In the last five years, “the number of people living in acute food insecurity … has skyrocketed from 108 million people to 161 million people around the world.” And that was before the Russian Government’s unprovoked invasion of Ukraine, which may drive another 40 million people worldwide into extreme poverty and food insecurity,” said Secretary of State Antony Blinken.
“Some have tried to blame the sanctions imposed on the Russian Federation by the United States and many other countries for worsening this crisis,” said Secretary Blinken.
“This is false. When we imposed sanctions on Russia in order to end the war as quickly as possible, we deliberately and carefully created exceptions for agricultural goods and fertilizer. We’re working every day to get countries any information or assistance they need to ensure that sanctions are not preventing food or fertilizer from leaving Ukraine, Russia, or anywhere else.”

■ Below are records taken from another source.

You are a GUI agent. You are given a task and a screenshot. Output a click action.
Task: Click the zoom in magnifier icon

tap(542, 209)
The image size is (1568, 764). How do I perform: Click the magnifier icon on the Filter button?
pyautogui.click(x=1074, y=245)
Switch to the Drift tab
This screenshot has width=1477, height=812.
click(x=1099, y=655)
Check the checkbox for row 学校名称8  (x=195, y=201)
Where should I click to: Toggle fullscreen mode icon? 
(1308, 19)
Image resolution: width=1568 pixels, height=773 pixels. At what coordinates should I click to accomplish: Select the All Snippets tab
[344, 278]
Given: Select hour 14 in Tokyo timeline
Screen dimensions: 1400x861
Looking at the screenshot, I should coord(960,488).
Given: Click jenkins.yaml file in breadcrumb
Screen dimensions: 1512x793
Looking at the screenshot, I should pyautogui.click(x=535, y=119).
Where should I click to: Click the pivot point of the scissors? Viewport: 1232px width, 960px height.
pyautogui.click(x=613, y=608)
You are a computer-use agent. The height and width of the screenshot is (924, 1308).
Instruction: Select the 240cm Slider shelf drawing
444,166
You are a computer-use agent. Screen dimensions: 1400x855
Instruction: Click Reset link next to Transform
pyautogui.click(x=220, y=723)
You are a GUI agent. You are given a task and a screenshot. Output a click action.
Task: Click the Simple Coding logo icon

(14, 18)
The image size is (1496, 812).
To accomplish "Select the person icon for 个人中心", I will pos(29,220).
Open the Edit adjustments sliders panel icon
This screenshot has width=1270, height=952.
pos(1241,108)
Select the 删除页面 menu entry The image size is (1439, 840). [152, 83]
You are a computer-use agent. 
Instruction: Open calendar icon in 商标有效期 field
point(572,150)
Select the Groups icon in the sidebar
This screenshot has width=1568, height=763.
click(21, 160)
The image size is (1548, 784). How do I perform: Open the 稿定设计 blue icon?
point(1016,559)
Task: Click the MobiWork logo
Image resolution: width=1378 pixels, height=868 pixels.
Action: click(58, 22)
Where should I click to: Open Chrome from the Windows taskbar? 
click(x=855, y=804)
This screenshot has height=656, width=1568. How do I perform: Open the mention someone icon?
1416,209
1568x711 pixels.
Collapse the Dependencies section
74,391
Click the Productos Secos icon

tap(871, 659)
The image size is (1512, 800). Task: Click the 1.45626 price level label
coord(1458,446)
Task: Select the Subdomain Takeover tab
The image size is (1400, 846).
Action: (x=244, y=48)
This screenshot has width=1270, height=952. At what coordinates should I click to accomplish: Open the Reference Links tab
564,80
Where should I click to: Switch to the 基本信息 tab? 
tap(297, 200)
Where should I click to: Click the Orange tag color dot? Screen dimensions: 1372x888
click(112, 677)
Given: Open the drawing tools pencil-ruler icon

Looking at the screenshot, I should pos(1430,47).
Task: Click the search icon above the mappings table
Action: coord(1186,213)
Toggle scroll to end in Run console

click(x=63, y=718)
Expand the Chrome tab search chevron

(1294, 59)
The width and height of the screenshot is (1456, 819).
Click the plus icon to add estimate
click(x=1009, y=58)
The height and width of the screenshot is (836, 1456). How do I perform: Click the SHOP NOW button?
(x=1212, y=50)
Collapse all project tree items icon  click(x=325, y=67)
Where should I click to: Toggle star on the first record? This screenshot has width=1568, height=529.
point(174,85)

Speaking at a late May Ministerial-level meeting on global food insecurity, Secretary Blinken suggested a four-step process for addressing the crisis.
“First, we need countries to step up with substantial new contributions to fill the gaps faced by humanitarian organizations and agencies that are battling food insecurity which are forcing humanitarian groups to make incredibly wrenching decisions about when and where to cut lifesaving assistance.”
Leading by example, the United States will add another $215 million in emergency food assistance to the $2.3 billion we have already provided since Russia’s invasion of Ukraine.
Second, we must address the global fertilizer shortage. “Consider Africa, where the cost of fertilizer has already quadrupled since the start of the pandemic and has skyrocketed further since the Russian invasion of Ukraine. One way to address this is by creating incentives for countries to produce more fertilizer as the United States is doing by committing $500 million to boost U.S. production.”
Third, we must increase investments in agricultural capacity and resilience. The United States will invest $5 billion over the next five years.
“Fourth, we believe that we have to help poor and vulnerable populations bear the colossal impact of this crisis.”
And finally, we must take the added risk of planting significantly more crops.
“If we take these steps together … we will meet this crisis, we’ll help prevent others like it, most important, we will save countless lives,” said Secretary Blinken. “That’s what’s at stake, but I’m convinced that if we come together, we can address this challenge.”